_Complete the following_
1. Translate this sentence from the Congressional Record excerpt on emergency farm legislation below into Spanish: "We all agree that we need to get the emergency agriculture bill out of conference, passed and get the assistance to our farmers as fast as possible."
2. Answer these questions from the Congressional Record excerpt on emergency farm legislation below:
(a) To whom is Mr. Roberts sending the statement?
(b) What acronym is given for the Agriculture Marketing Transition Act?
(c) On which pages does the excerpt appear?

_Excerpt provided_

[Congressional Record (Bound Edition), Volume 145 (1999), Part 16]
[Senate]
[Pages 22936-22937]
[From the U.S. Government Publishing Office, www.gpo.gov]



             USDA'S APPROACH TO EMERGENCY FARM LEGISLATION

  Mr. ROBERTS. Mr. President, I rise today to read a statement I am 
sending to Secretary of Agriculture Dan Glickman regarding USDA's 
approach to emergency farm legislation. The letter goes like this:
  ``Dear Mr. Secretary''--Dear Dan, we are personal friends--

     We all agree that we need to get the emergency agriculture 
     bill out of conference, passed and get the assistance to our 
     farmers as fast as possible. In this regard, I am concerned 
     with recent comments you have made regarding how these 
     payments should be funded and made available to farmers. 
     Instead of using the current Agriculture Marketing Transition 
     Act--[and the acronym for that is AMTA--instead of using 
     that] payment system that farmers and their lenders were 
     promised and banked on several months ago, you and others 
     within the Administration have recommended alternative 
     payment plans.

_Dataset section_

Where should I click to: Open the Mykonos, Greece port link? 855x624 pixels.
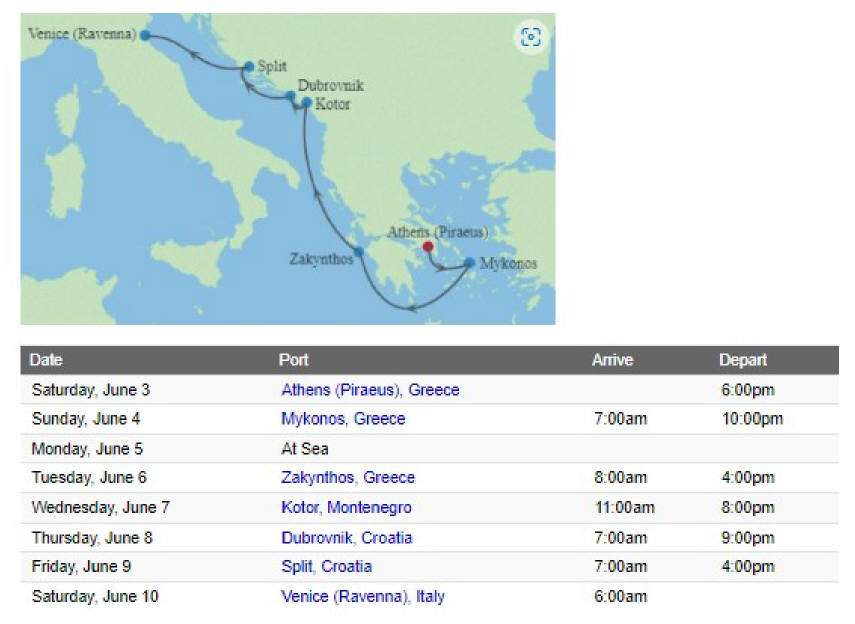[343, 419]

_Numbered answers_
1. Todos estamos de acuerdo en que necesitamos sacar de la conferencia el proyecto de ley agrícola de emergencia, aprobarlo y hacer llegar la ayuda a nuestros agricultores lo más rápido posible.

2.
(a) Secretary of Agriculture Dan Glickman
(b) AMTA
(c) Pages 22936-22937